Post-modernism started during 1960s but term came later in 1980s. Modernists still believed in social order and science but the Postmodernists did not believe in anything, often used parody and collage. Both used typical fragmentation but whereas Modernists needed some artistic purpose and believed art can change something (moralistic attitude to art), Post-modernists wanted to show that nothing makes sense and you cannot even communicate (Samuel Beckett: Waiting for Godot - words have empty meaning, no sense). Modern period started with belief in progress but nothing is truthful in post-modernism. Like with Derrida’s theory, nothing can be definite.


JEAN BAUDRILLARD is the major theorist of postmodernism, one of the first studying mass culture and its effects on human mind. For him postmodernism means “loss of the real” because of watching TV, ads, games, the Internet which is blurring boundary between reality and imagination and creates hyperality. Also the audience is not shocked by anything. We are getting so many images that we are not sensitive to them anymore and we need bigger and bigger stimulation to care for them.

DON DELILLO wrote a postmodern novel White Noise about a professor of Hitler studies whose family spends weekends at shopping malls and cannot imagine any other ways of spending time. When they sit in a living room, they only watch TV and once they watch news of an explosion near their house but nobody tries to see it from the window, they stick to telly which is more real for them than what is really happening outside. He coined the term simulation = what we get on TV is not a representation, rather a simulation as news are not real images but illustrated images and views are getting more and more passive.

JEAN-FRANCOIS LYOTARD is his essay What is Postmodernism? talks about the crisis of the narrative concepts. The beliefs of an era are legitimized by a certain meta-narrative story and justice is related to this original narrative. However, the science proved these concepts false which lead to the crisis of meta-physical philosophy. The narrative loses its big hero, grave dangers and the great goal and institutions that are dependent on it are also in crisis. These once grand narratives dissolve into the linguistic aspects which are, nevertheless, not stable and determined only locally.
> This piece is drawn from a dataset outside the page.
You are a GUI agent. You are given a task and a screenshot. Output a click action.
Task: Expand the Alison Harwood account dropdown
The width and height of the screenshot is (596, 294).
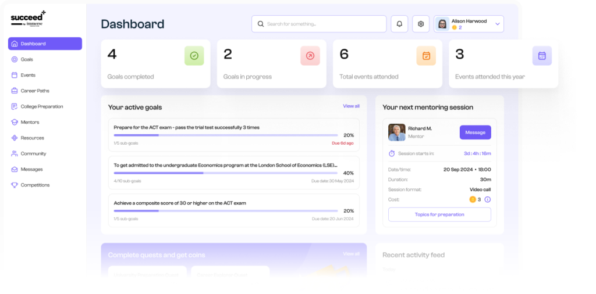click(x=497, y=24)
THOMAS KUHN deals with the structure of scientific revolution and coined the term paradigm (the same as episteme) = system of theories that are generally accepted in a certain time period. He believed that the only way to change something is not through slow linear development but revolutionary overthrow of existing theories to new theories which are often in contrast to old one. These changes have repeating pattern, neo-classicism was opened, Victorian era was closed and modern was again opened and revolutionary.
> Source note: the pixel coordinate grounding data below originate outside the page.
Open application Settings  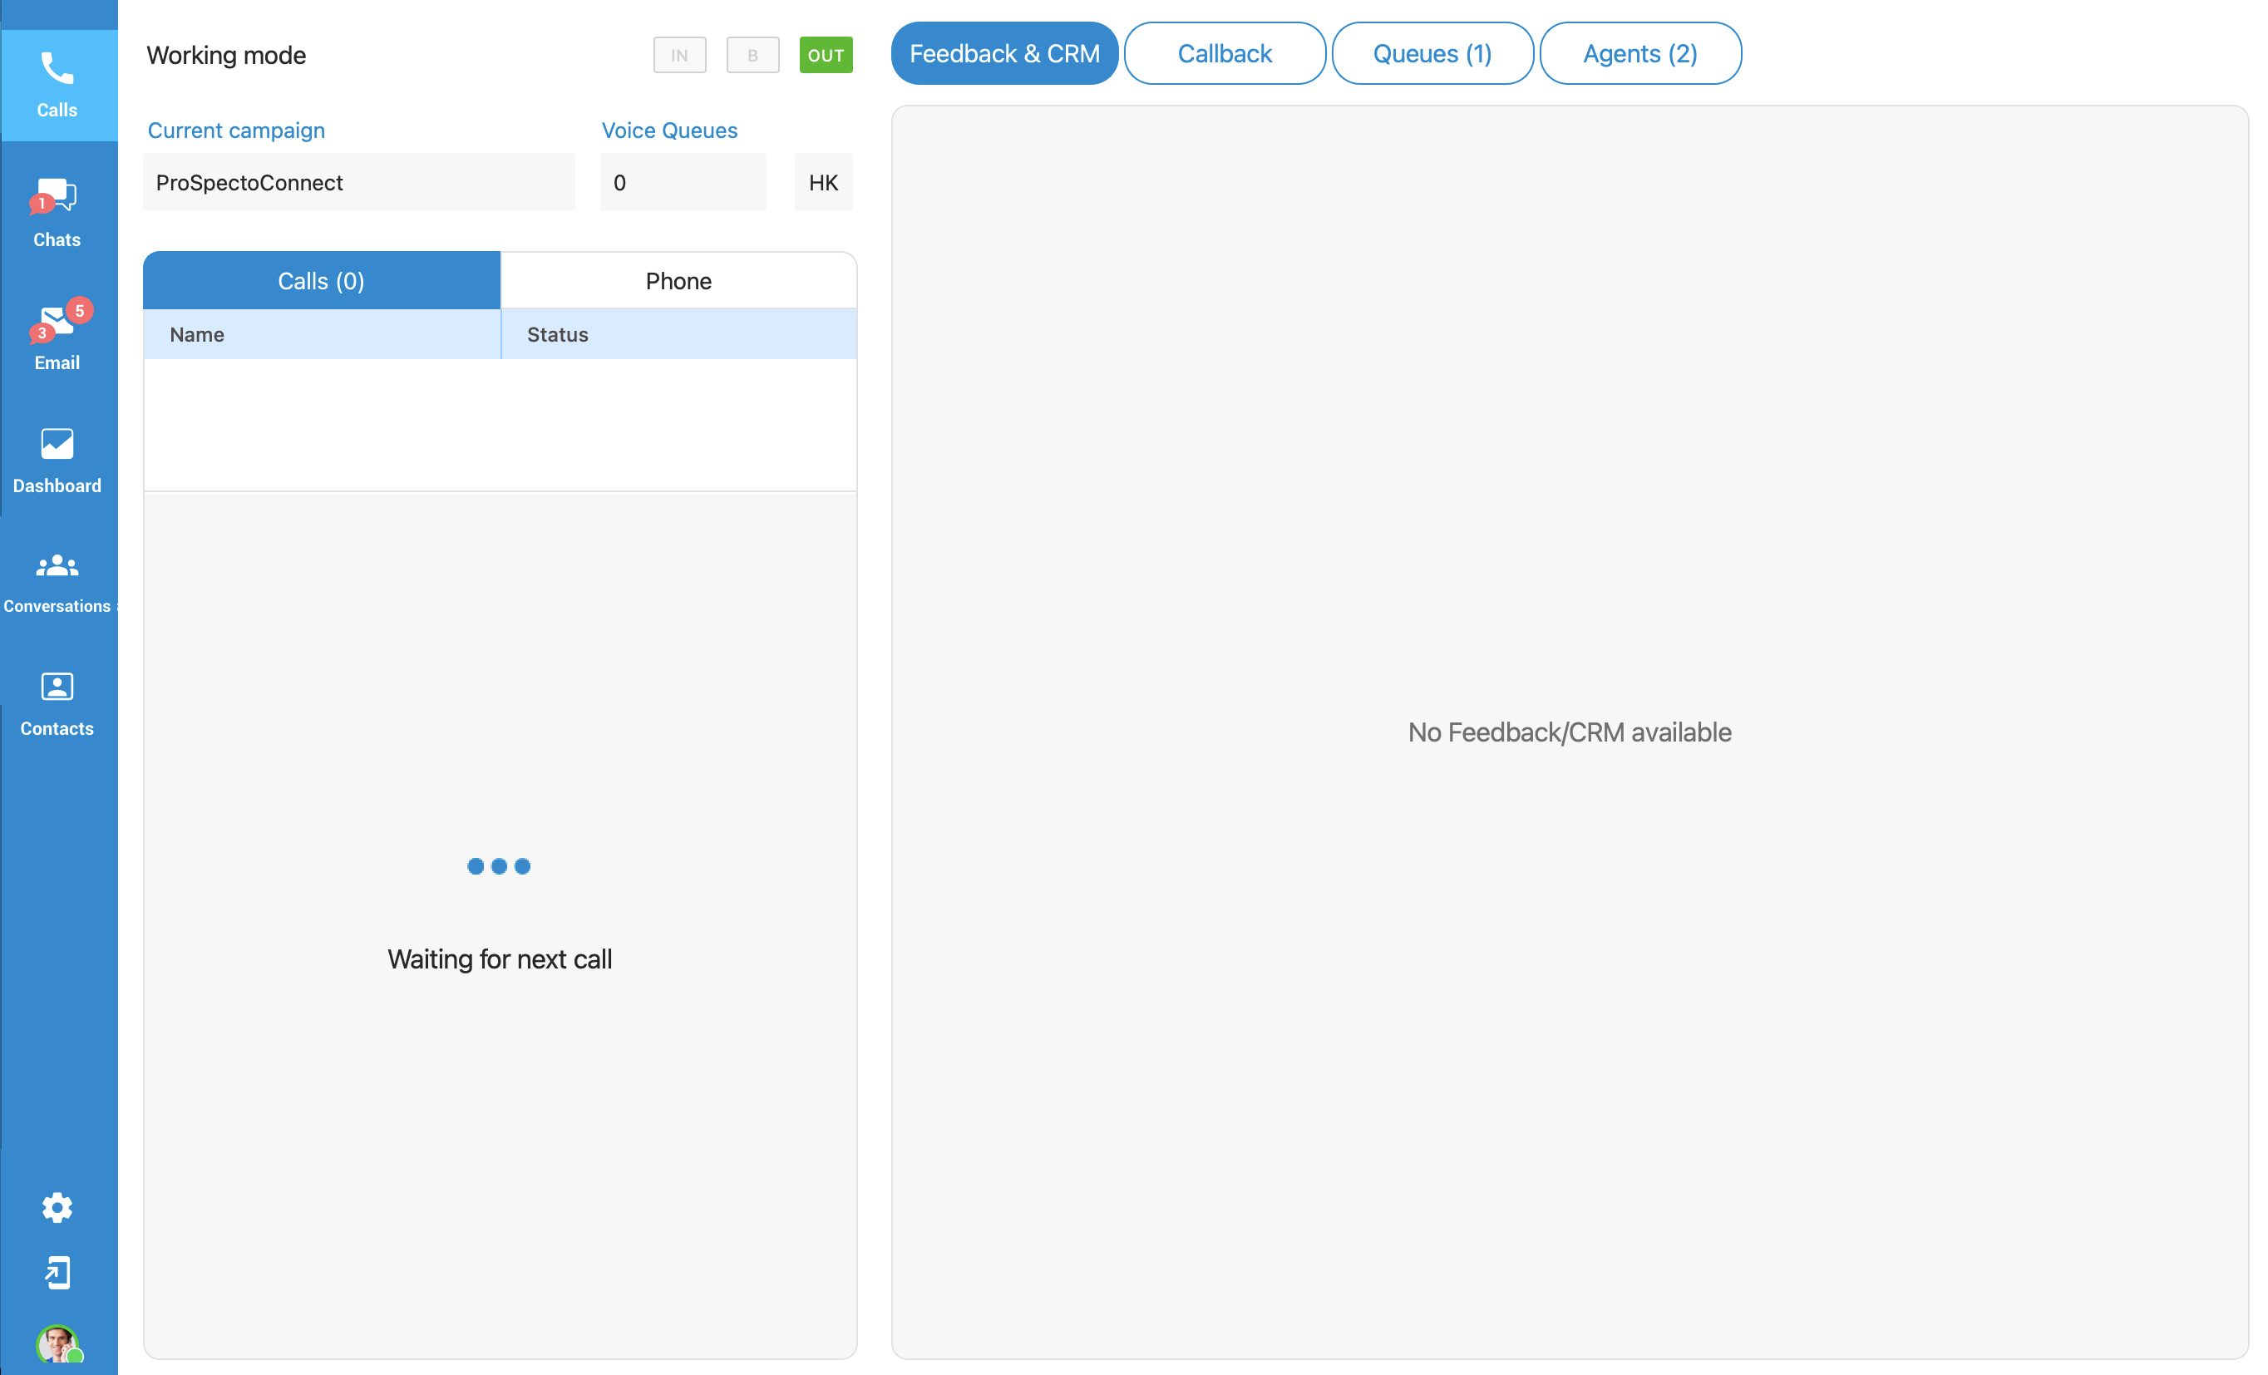click(56, 1207)
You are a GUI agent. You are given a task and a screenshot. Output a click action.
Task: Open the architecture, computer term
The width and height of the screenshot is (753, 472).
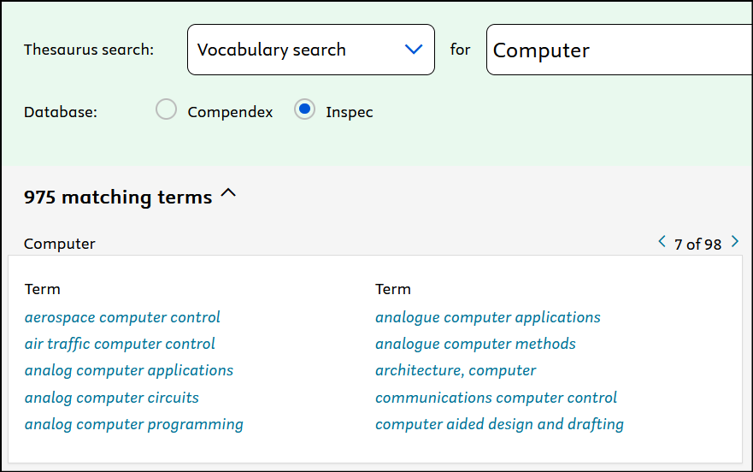click(456, 370)
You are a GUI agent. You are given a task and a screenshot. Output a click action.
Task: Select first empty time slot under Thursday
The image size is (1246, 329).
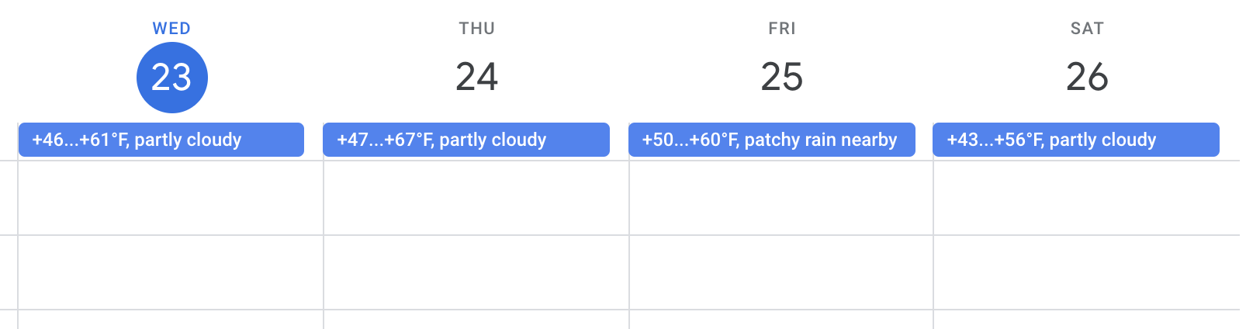tap(476, 198)
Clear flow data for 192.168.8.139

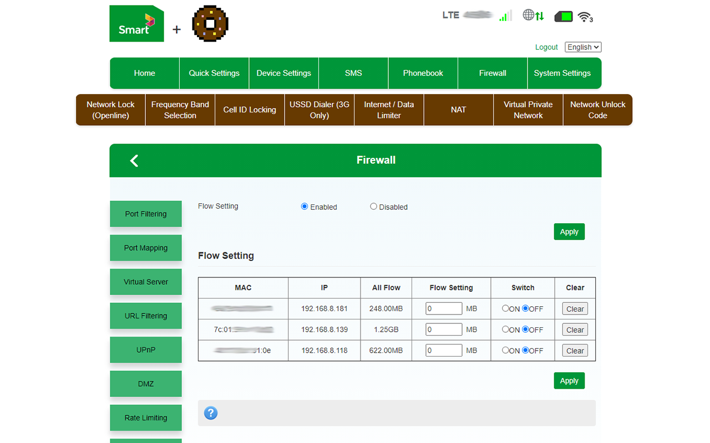tap(575, 330)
GEORGE STEINER is a contemporary author who wrote New Illiteracy. He stated that nowadays people can find anything on the internet but our knowledge is lessening as our concentration ability degrades. The previous grammar school students knew Latin, Greek, German, French and could play at least one musical instrument. However, for many thinkers like Lyotard, universities should forget their false humanism because there is nothing like common shared ideals and we should only provide technical intelligence needed. He basically claimed all students of humanities as useless.
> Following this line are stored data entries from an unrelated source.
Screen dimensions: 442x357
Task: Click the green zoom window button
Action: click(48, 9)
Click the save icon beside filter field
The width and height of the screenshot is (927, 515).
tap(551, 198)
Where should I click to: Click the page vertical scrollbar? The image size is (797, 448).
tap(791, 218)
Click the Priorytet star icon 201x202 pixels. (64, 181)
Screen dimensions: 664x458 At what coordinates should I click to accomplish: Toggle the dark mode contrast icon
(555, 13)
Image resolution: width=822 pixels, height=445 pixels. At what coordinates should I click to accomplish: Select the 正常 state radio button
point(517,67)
DONALD BARTHELME’s poem The Glass Mountain is an excellent example of postmodernist fragmentation since it is in a form of a list with 100 numbered sentences. It is a symbolic-anti-symbolic story working with paradox, both confirming and doubting the meaningfulness of symbols. Everybody is the town knows about the glass mountain that end in the sky but nobody was so far able to climb it, it can a symbol of impossible goal. The on-lookers enjoy watching climbers falling, stealing upon their belongings; they do not care about some symbol. The protagonist starts to climb and attracts attention right away. He calls them “acquaintance” even though he do not know them but points to sarcasm since people are badmouthing him, waiting for him to fall, however, he calls it “offer encouragement.” He ironically describes “sidewalks full of dogshit in brilliant colours.”
While the protagonist ascends the glass mountain, he ponders his reasons, why he climbs it at all when many “knights” failed. But were they real knights? The on-lookers are stealing their watches! He finds his goal in “the castle of pure gold” at the top where is supposed to be “a beautiful enchanted symbol.” He decides to believe in symbols, asking himself questions “Do today’s stronger egos still need symbols? I decided that the answer was yes, otherwise what was I doing here?” Then he argues that “the conventional symbol (such as nightingale, often associated with melancholy), even though it is recognized only though agreement, is not a sing because it arouses deep feelings, possessing properties beyond what the eye sees.

He sees a “conventional means” of reaching the castle in the eagle carrying him and he decides to follow the same method. He finally sees the beautiful enchanted symbol. “I approached the symbol, with its layers of meaning, but when I touched it, it changed into only a beautiful princess.” He throws the princess down the mountain as he experiences the failure of meaning-giving function of the symbol. By losing the layers of meaning, the symbol loses the function of the symbol and becomes only a beautiful princess, the object itself, nothing more.